Children are not only rights holders, but they are also stakeholders in business as companies interact with them on a daily basis as workers, consumers and community members. Building on its mandate and expertise, UNICEF plays an important role in addressing negative business impacts on children and promoting positive action to support children’s rights in the context of business activities and relationships. UNICEF Mozambique has been developing and fostering Public-Private partnerships in order to leverage resources for women and children in the country, and has been looking into ways to assist corporate partners to further address potential harmful practises - through the promotion of Child Rights and Business Principles - and to develop child-friendly CSR initiatives that goes beyond philanthropy to effectively contributes to sustainable development, including health and the welfare of children.

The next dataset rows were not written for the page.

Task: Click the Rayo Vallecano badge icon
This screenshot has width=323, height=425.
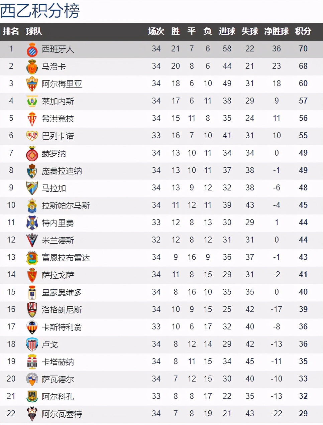Action: pos(32,136)
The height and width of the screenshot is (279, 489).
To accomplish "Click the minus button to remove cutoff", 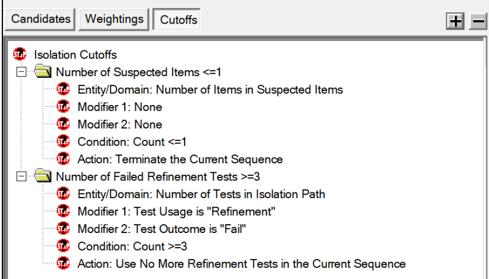I will 478,21.
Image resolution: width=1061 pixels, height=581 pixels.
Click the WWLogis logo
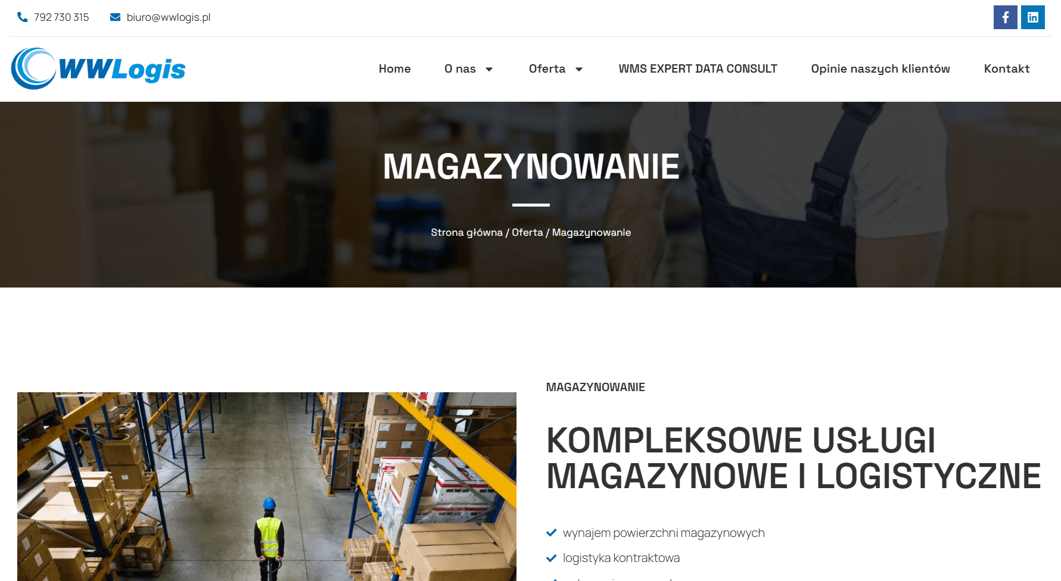pos(98,69)
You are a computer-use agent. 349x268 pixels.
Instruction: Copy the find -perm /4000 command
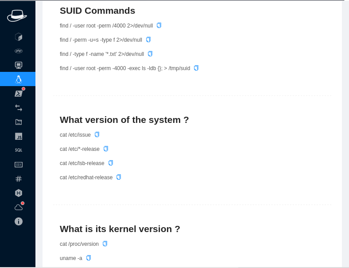159,25
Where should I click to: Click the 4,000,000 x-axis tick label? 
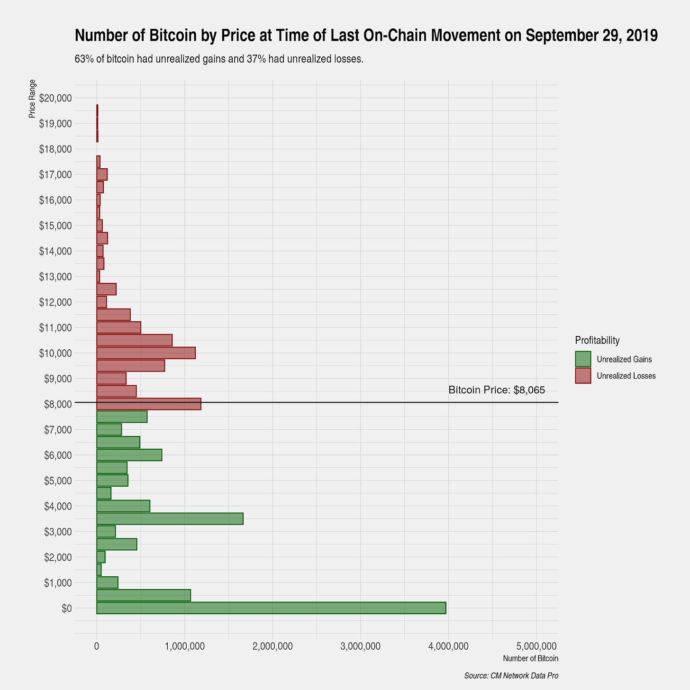[449, 646]
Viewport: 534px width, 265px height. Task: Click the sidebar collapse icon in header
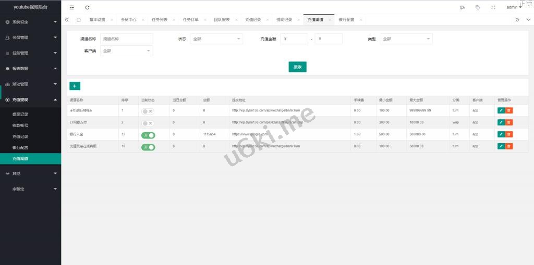coord(71,7)
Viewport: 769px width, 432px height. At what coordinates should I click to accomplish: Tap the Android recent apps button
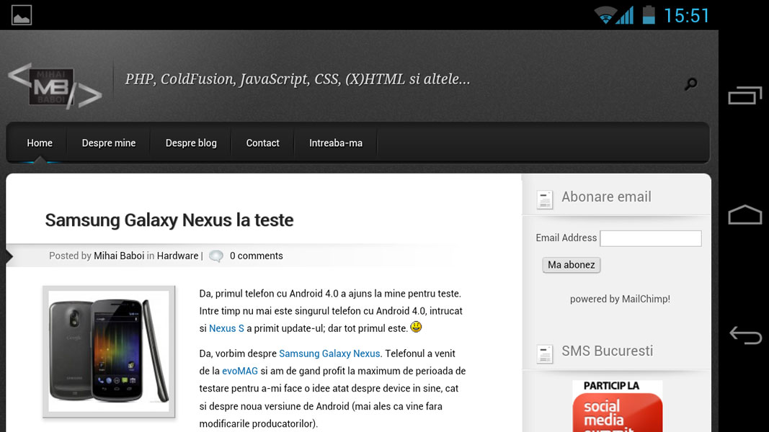click(x=744, y=96)
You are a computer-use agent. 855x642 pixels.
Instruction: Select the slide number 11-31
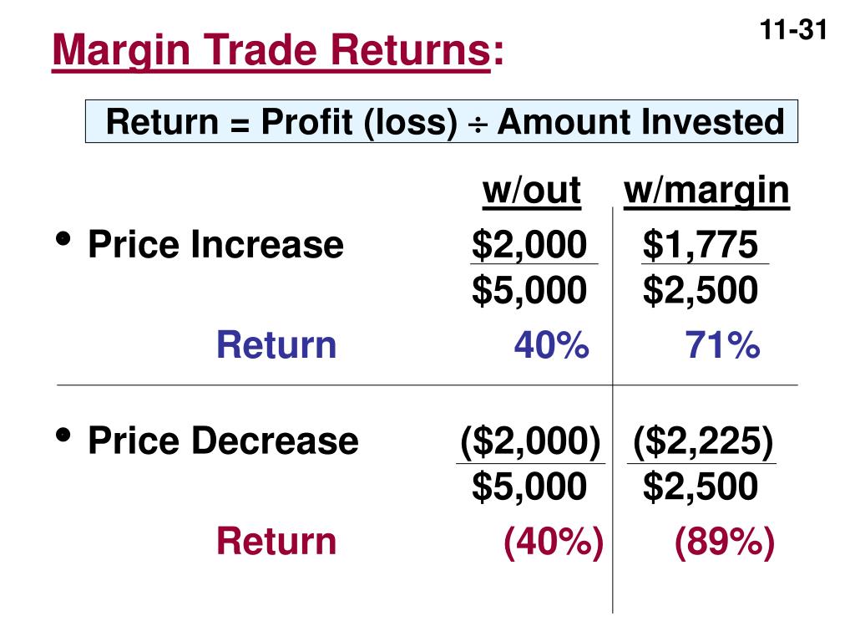(x=793, y=29)
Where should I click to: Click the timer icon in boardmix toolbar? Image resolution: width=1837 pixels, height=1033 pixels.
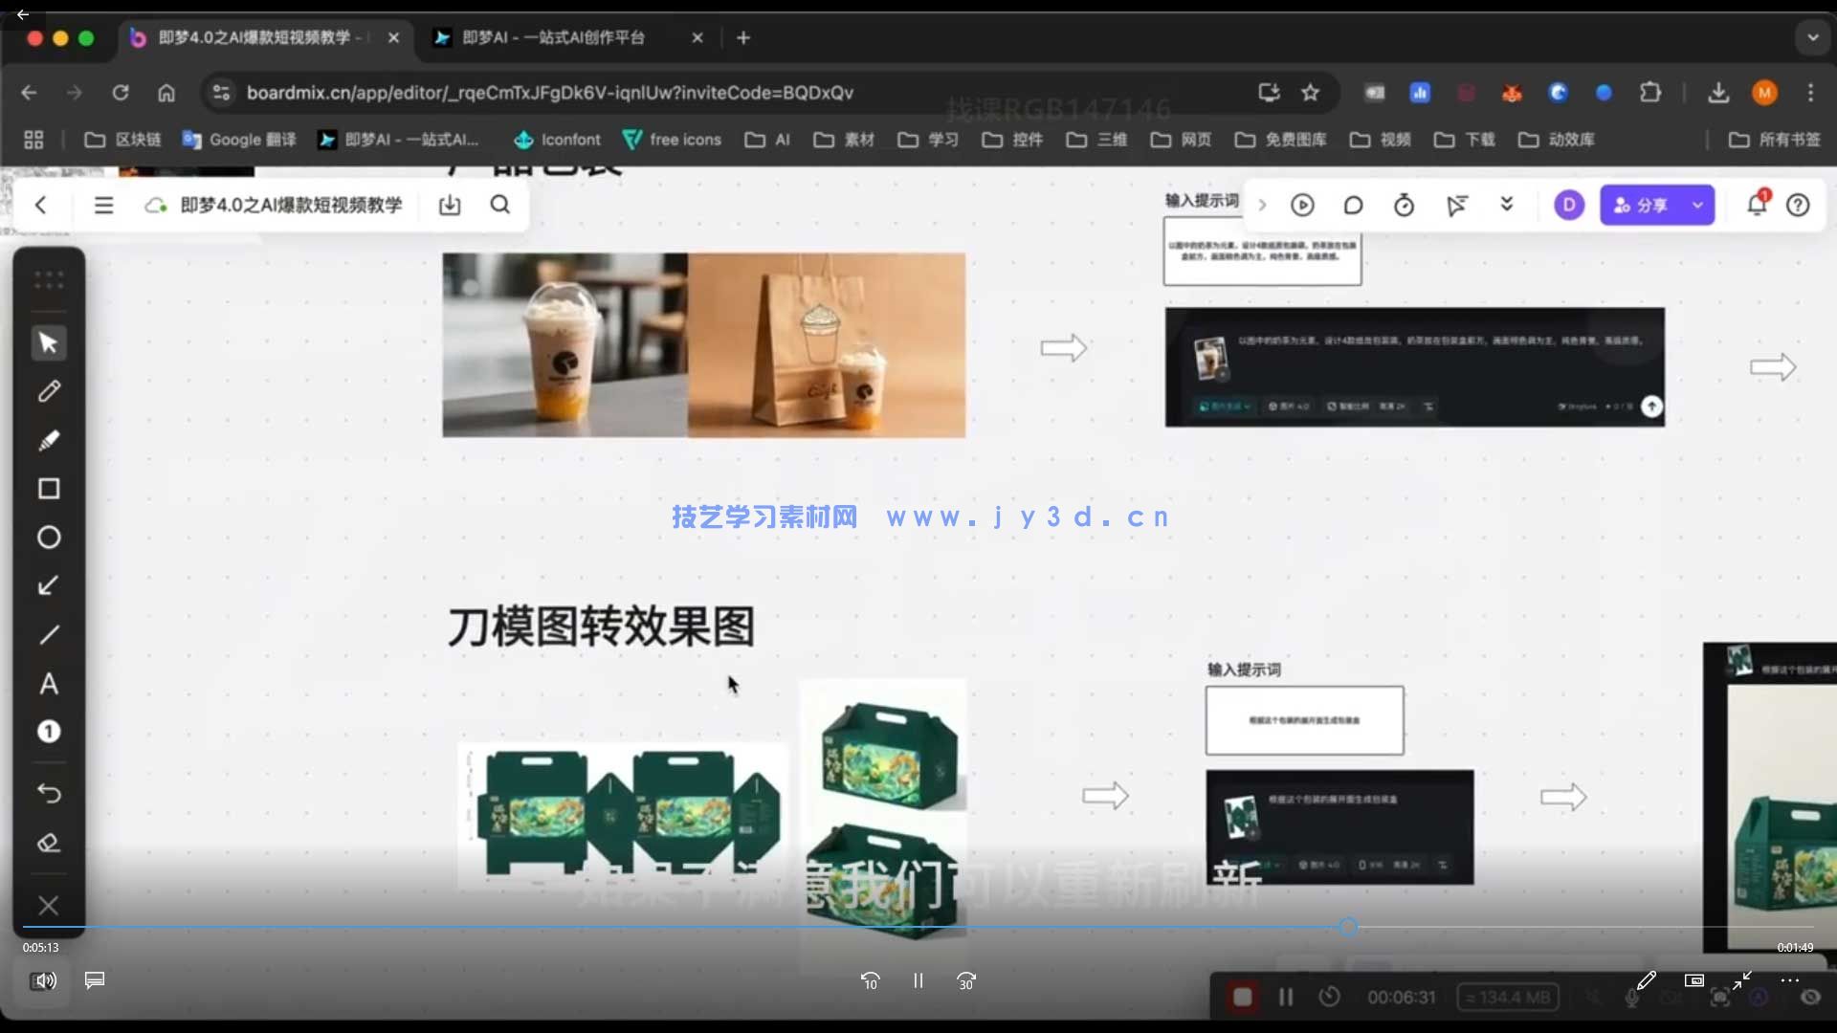click(1404, 205)
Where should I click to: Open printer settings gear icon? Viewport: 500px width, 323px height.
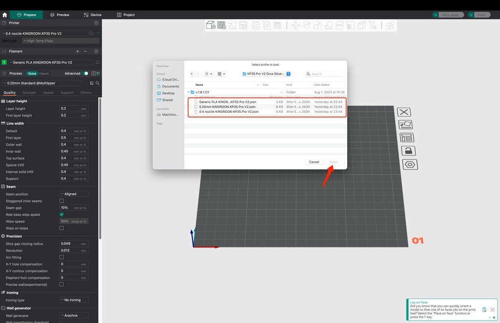click(96, 23)
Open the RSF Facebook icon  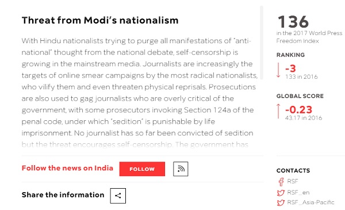pos(281,182)
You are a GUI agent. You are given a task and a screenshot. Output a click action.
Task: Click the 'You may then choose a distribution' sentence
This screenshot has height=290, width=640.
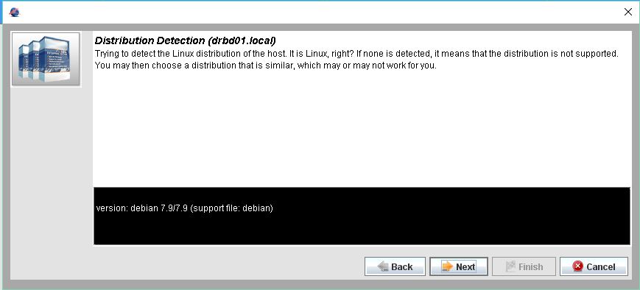click(x=265, y=66)
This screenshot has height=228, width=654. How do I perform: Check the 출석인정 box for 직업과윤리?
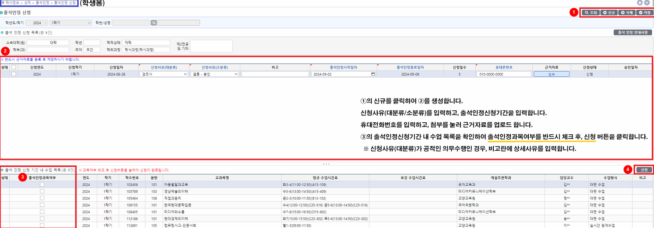tap(42, 198)
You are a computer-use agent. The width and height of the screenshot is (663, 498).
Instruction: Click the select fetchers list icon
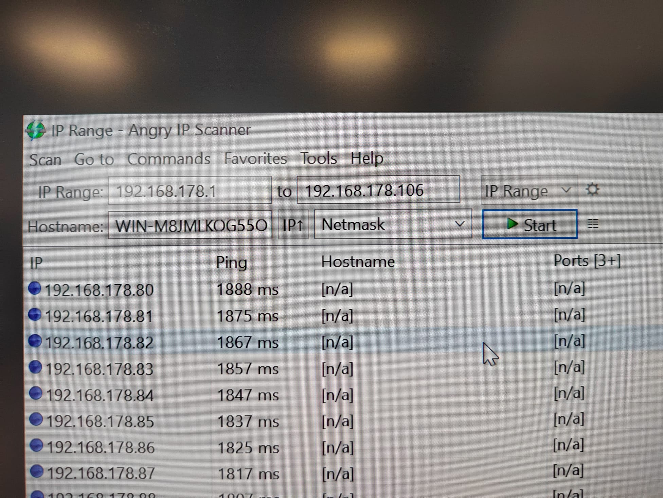tap(593, 223)
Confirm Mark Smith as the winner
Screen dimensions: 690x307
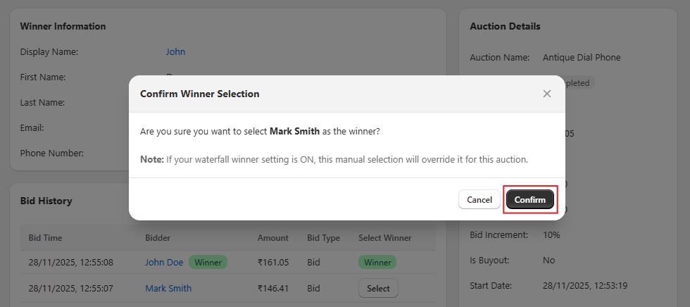pyautogui.click(x=530, y=200)
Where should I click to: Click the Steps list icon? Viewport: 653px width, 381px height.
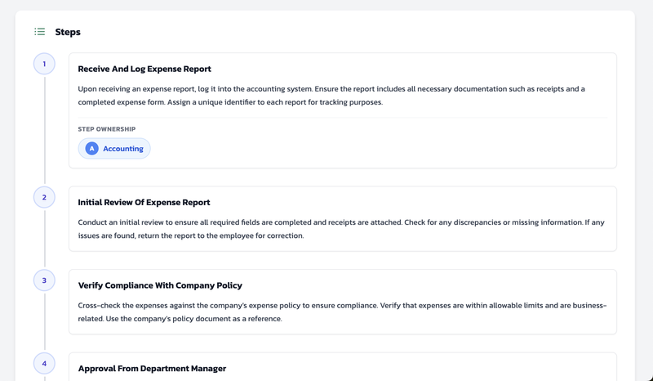pos(39,32)
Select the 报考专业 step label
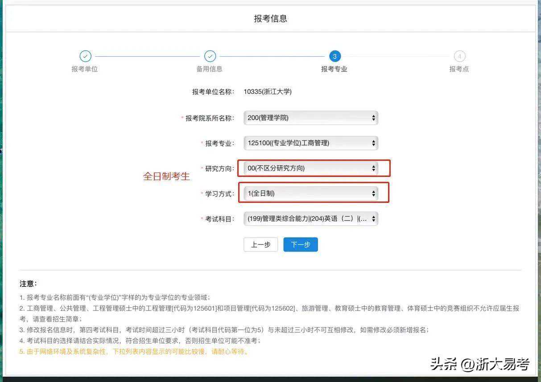The width and height of the screenshot is (541, 382). pyautogui.click(x=334, y=69)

Civil Society Organizations
UNICEF partners Civil Society Organizations (CSOs) providing resources and technical expertise to engage in dialogue with government using a variety of tools such as public debates, workshops, roundtables, production and dissemination of policy paper on child rights aimed at influencing the decision making process.
What we do?
Support CSOs to engage in Monitoring and advocacy for the rights of the children at national and local level, and to develop a critical thinking on national policies through the production of policy briefs to influence decisions at ministerial level.
Strengthen the capacity of CSOs to participate effectively in decision making foras to voice children’s concern and influence the national and provincial agenda towards the promotion and protection of the rights of the children.